Medicine isn't the only area where this matters. The criminal justice system is another example where it matters to record data on sex rather than self-identified gender.
Surrey Police also issued a statement asking for the public’s help in finding a “woman” Skyla Stone – before updating its appeal to refer to Stone as a “transgender woman”. The force was rebuked by its own police and crime commissioner, who said Stone was “a male, however they choose to identify”.
The Sullivan Review said: “Many police forces record crimes by male suspects as though they were committed by women at the request of the perpetrator or based on how a person ‘presents’.”...
One serving officer told the Police Sex Equality and Equity Network (SEEN) that when arresting a naked suspect it was obvious that he was male but he claimed to be female. “The custody officer told the female police officer to search the subject but she was not comfortable doing so.
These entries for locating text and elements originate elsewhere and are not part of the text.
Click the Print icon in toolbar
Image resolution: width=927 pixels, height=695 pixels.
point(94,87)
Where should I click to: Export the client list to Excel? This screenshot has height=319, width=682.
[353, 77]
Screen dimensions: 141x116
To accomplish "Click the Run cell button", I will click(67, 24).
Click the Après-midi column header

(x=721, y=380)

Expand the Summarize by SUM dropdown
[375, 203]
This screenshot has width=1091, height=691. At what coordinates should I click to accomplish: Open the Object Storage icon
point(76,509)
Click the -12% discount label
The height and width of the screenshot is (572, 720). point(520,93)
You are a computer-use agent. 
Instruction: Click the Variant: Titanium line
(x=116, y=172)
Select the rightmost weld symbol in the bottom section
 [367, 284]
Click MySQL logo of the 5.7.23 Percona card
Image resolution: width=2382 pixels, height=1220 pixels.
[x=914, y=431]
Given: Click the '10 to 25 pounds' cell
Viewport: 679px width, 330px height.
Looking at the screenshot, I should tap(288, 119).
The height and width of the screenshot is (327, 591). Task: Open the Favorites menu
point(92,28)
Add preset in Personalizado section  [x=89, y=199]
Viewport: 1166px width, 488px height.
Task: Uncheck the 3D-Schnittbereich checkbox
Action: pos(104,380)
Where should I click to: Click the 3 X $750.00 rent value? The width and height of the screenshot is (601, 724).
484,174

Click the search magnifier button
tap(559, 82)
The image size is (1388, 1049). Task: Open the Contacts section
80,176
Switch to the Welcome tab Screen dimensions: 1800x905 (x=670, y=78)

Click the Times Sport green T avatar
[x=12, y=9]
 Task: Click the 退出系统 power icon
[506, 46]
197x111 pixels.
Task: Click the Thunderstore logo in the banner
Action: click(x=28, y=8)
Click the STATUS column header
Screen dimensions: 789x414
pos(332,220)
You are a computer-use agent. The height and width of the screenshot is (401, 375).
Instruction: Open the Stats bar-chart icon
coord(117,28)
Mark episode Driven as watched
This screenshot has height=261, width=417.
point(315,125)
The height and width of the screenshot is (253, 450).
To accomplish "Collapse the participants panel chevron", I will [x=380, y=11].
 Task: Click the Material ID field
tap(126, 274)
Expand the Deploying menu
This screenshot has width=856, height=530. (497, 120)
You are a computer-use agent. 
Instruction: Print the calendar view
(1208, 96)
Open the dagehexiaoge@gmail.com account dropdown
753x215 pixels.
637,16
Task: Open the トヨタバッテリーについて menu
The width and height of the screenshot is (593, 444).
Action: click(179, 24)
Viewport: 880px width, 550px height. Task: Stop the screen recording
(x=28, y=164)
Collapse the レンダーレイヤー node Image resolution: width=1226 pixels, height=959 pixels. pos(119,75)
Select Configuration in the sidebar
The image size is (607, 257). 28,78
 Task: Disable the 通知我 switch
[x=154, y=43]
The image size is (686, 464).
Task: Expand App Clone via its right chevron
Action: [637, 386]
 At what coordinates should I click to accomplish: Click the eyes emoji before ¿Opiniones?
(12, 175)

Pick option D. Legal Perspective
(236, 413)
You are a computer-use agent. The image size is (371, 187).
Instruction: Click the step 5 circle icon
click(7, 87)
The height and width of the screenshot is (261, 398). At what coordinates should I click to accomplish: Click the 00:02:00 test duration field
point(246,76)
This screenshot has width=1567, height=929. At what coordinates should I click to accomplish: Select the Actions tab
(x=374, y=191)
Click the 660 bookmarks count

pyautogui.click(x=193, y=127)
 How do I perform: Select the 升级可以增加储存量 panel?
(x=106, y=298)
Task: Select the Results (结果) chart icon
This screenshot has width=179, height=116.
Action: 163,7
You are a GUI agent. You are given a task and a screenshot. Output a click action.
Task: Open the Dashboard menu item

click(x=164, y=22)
However because the ‘gender’ of the prisoner had been recorded as female, she was then ordered to do so.”
And in UK schools, many of which now record a child's gender rather than sex and will change it whenever someone asks.
One father from London said that he was shocked to find that his six-year-old son’s primary school was recording “gender” rather than “sex”, and that one of the little girls in his class was now – at the request of her parents – being referred to as a boy.
“I’ll never forget helping out on one school trip where the children were taken off the coach to go to the toilets and she was led to the boys’ toilets,” he says. “I went with them and it was really awkward because as the other boys were using urinals, she had to go into the cubicle and came out looking – I don’t know – sad, self-conscious? I’ve never forgotten it as I’ve never seen that expression on a child’s face before.”
The fact that we have incorrect data on these kids is really just the least significant sign of a larger problem. When you have toddlers and six-year-olds being declared transgender by their parents, that ought to result in a visit from social services rather than a willing acceptance of these claims.
The Sullivan Review is another clear indication that trans ideology has gone too far with no regard for common sense, accuracy or the truth. The truth is that there are many areas in life where sex matters more than gender identity, not just in women's sports. Failure to accurately acknowledge biological sex creates real world problems in many areas of life and going forward the government should make efforts to record accurate data whether trans activists find this offensive or not.